27.3.08

Poiesis, autopoiesis


Pouca coisa vi e ouvi, em termos de poesia performativa, que me interessasse tanto quanto as estupendas realizações do pianista e improvisador estadunidense Cecil Taylor (1929) de que tomei conhecimento recentemente. A primeira de uma série infindável de surpresas foi constatar que o Taylor poeta-performer não toca, pelo menos nos trabalhos a que tive acesso, o instrumento que fez sua fama: cantofala (com o corpo todo, ele, que é bastante ligado à dança), lançando mão, a espaços, de algum breve efeito percussivo ou de sutis alterações da voz com que entoa - por vezes, como um xamã - textos sustentados por uma notável destreza rítmica.
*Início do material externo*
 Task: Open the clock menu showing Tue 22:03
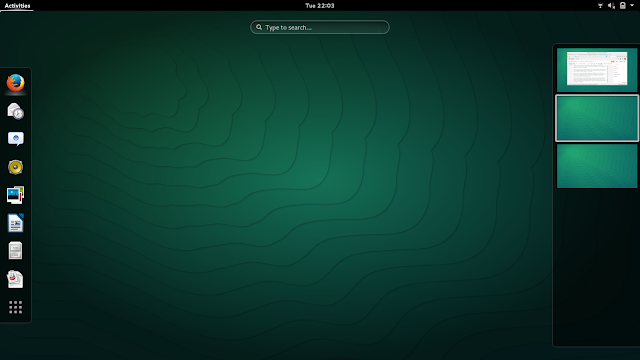(x=320, y=6)
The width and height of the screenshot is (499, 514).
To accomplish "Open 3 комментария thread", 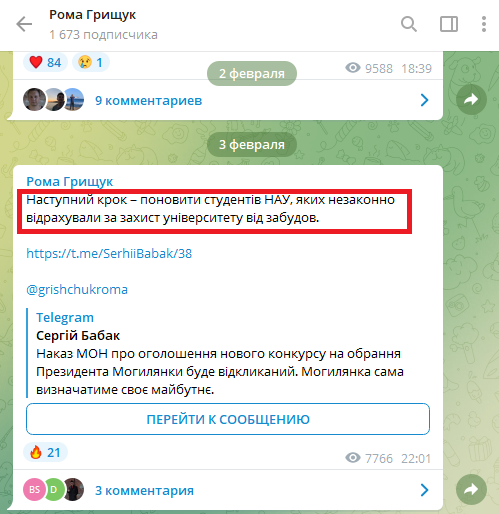I will click(x=144, y=490).
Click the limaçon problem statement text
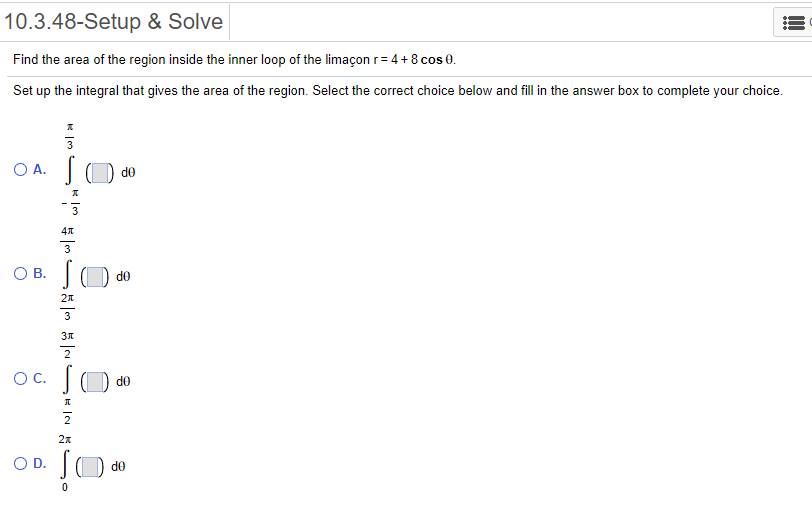 235,59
Selecionei, para abrir o dia, dois momentos da (auto)poiesis de um dos precursores do free-jazz: o disco Chinampas, gravado em 1987, e uma arrebatadora performance vocal (seguida de um típico solo de piano tayloriano) realizada em outubro de 2004. Para quem der  conta de tanta beleza, uma boa nova: a poesia de Cecil Taylor será tema do programa Rádio Escuta, de Lilian Zaremba, no próximo dia 8/4, terça-feira, à meia noite em ponto, na rádio MEC-FM. Sei que não quererão perder a chance de conhecer algumas das muitas pequenas jóias de sensibilidade, elegância, humor, inteligência e espírito verdadeiramente livre produzidas por esse grande artista nosso contemporâneo.

2 comentários:

gláucia machado disse...

eh, maravilha!!

lilian disse...

oi Ricardo ! essa semana segue o material pelo correio, prometo. ando atolada em muita coisa e desta vez, o que vai rolar no RÁDIO ESCUTA não serão propriamente os poemas do Cecyl, mas uma gravação meio rara de um trabalho dele com uma orquestra italiana, muito bacana. Improviso, metodo bem diferente eo som...ah! Mas irei fazer outro programa, retirando os poemas gravados por ele no site UBU conhece ? vale muito visitar.(acho que o nome do site é ubuweb, veja no googles. mas tenho quase certeza de que você conhece!).